Kommunal Landspensjonskasse (KLP) announced its board of directors had changed the allocation of last year’s profits, adding NOK2.84bn to the customer premium fund for local authority and health service clients, with NOK8bn being earmarked for its “additional provisions” (tilleggsavsetninger) reserve pool.
A month ago, the mutual pension provider – which is incorporated as a life insurance company – said it would use 2019’s “good result” within the public service occupational pension to transfer NOK10.8bn to the premium fund and put just NOK100m into its buffer reserves.
Egil Johansen, chair of KLP’s board, said: “It is important for us as owners that KLP gives priority to maintaining good solidity in the troubled times we are in now.
“By taking this approach, we are just strengthening KLP’s solidity, and positioning the company for good asset management in the future,” said Johansen, who is a councillor in the municipality of Tønsberg.
KLP said the change meant that less money was being added to the customer premium fund than had been decided in February, but that this sum was still significantly more than had been projected last autumn.
“The reason the board of directors has changed the allocation of returns is the extraordinary financial uncertainty we are now in,” KLP said, adding that the Norwegian FSA (Finanstilsynet) had also asked all life companies to reconsider how the profit for last year should be distributed.

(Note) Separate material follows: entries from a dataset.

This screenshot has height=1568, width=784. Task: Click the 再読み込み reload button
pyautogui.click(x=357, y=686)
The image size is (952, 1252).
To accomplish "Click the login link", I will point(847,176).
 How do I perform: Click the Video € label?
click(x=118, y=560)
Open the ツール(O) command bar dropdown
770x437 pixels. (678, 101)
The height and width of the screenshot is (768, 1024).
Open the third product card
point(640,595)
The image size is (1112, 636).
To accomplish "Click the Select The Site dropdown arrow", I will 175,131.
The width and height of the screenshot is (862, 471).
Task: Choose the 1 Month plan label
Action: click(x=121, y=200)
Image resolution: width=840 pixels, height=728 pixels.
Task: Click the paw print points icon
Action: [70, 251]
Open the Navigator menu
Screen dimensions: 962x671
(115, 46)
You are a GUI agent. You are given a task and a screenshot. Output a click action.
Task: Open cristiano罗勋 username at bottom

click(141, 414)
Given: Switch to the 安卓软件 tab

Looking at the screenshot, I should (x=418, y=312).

KLP’s customer premium funds are used to hold extra profit set aside in years where investment returns are strong, and can only be used for the payment of premiums.
Additional provisions, meanwhile, are returns on profits that are allocated to insurance customers, but that can only be used by the insurance company to cover a shortfall in a guaranteed annual return due to a customer.
The FSA wrote to Norway’s insurance groups at the beginning of last week saying it expected corporate boards to reconsider their allocation of profits for the 2019 financial year, based on the crisis and the economic uncertainty that now existed.
“Furthermore, the Authority expects the boards, based on these assessments, to submit, if necessary, new proposals to the company’s general meeting on dividend payments and other distributions,” the regulator said.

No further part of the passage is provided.